Selon un rapport du Sunday Times britannique, le guide suprême de l'Iran, l'ayatollah Ali Khamenei, prépare sa fuite sur fond d'intensification de la révolte populaire contre son régime.
Il aurait mis en place un plan d'évacuation structuré en cas d'échec des forces de sécurité à réprimer la vague de manifestations ou si celles-ci commençaient à déserter et à désobéir aux ordres.

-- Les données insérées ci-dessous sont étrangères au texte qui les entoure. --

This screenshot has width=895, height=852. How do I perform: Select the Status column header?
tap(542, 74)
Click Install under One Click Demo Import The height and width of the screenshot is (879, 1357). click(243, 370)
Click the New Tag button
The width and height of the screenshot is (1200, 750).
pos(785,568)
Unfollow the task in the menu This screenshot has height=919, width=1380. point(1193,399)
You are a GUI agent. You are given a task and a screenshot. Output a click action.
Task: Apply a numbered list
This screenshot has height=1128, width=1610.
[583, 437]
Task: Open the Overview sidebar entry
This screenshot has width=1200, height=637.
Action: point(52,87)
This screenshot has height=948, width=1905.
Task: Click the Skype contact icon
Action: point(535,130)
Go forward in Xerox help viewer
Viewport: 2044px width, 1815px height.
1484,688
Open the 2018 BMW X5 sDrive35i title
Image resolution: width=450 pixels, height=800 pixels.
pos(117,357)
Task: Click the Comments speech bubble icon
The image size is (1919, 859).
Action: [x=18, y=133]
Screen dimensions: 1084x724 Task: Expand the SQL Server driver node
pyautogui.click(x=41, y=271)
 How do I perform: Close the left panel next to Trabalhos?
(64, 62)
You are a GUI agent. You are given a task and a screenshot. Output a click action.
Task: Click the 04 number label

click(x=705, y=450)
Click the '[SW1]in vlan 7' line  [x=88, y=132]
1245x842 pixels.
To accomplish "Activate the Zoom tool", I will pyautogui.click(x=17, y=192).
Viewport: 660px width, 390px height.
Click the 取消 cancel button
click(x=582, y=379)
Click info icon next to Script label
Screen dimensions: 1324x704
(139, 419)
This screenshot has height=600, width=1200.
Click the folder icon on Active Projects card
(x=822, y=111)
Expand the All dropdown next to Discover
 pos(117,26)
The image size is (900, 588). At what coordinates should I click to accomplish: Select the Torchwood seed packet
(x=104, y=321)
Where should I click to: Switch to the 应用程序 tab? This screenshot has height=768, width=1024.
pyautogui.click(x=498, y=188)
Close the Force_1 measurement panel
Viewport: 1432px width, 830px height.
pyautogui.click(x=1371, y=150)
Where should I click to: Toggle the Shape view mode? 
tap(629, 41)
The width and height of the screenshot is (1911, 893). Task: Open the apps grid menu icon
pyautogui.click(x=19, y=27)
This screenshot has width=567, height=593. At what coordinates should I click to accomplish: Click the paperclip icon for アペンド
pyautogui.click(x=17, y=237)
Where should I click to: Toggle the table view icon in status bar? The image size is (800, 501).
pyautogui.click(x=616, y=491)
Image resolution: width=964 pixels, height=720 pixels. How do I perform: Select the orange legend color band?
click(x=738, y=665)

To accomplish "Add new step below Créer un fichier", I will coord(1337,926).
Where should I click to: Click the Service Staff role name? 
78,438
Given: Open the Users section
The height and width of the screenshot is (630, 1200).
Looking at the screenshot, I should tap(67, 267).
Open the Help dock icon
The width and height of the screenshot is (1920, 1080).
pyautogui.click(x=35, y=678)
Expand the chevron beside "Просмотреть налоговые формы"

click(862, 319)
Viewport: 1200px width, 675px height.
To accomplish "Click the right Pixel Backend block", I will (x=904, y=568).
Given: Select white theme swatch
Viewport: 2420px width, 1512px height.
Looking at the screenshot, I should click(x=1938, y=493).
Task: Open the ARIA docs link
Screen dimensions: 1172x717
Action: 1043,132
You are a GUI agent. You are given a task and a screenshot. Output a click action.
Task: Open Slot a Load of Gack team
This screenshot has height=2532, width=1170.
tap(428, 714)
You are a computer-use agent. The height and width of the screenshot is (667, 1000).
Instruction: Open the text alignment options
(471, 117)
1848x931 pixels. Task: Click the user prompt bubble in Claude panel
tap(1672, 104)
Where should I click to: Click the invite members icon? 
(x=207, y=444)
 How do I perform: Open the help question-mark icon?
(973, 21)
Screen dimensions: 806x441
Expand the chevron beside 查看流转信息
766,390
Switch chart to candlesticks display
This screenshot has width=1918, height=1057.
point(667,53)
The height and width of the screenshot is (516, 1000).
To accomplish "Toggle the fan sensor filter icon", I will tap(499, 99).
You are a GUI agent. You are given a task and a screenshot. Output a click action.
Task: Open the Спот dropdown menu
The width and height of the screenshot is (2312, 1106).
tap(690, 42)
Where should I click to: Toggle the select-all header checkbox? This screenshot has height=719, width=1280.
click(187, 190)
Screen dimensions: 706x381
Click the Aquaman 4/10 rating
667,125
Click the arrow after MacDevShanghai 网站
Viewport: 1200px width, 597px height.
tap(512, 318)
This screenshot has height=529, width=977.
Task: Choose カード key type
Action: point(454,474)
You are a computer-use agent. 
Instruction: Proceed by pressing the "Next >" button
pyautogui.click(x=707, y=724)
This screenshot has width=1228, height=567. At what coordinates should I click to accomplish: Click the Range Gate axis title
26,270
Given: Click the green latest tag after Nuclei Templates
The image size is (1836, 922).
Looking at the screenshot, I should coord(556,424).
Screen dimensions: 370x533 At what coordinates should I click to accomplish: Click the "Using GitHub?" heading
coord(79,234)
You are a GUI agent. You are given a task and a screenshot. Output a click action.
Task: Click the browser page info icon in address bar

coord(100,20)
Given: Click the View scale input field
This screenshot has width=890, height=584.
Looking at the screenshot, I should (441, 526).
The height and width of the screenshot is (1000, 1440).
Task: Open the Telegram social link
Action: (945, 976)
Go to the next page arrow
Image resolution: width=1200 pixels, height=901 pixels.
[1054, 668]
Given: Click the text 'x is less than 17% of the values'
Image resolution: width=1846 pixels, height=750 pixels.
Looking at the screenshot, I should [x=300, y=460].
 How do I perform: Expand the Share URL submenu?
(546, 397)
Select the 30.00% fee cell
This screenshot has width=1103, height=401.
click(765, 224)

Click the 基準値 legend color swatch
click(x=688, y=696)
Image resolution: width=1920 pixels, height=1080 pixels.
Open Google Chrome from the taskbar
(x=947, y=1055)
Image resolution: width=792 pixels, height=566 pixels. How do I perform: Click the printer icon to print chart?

D'après un rapport de renseignement transmis au journal, Khamenei se préparerait à quitter Téhéran avec un cercle restreint de membres de sa famille et de collaborateurs de haut rang s'il constatait une perte de contrôle sur le terrain. Le Guide suprême de 86 ans devrait s'enfuir avec un groupe d'environ 20 personnes, incluant des proches et des personnes de confiance.
Une source du renseignement a indiqué au Times que ce "plan B" inclurait également son fils, Mojtaba Khamenei, considéré comme son successeur désigné.
L'article cite Benny Sabti, ancien agent du renseignement israélien ayant fui l'Iran après la révolution islamique. Ce dernier estime que Khamanei fuirait probablement vers Moscou. "Il n'a nulle part ailleurs où aller", affirme-t-il. Sabti ajoute que Khamenei admire le président russe Vladimir Poutine et perçoit la culture russe comme plus proche de celle de l'Iran.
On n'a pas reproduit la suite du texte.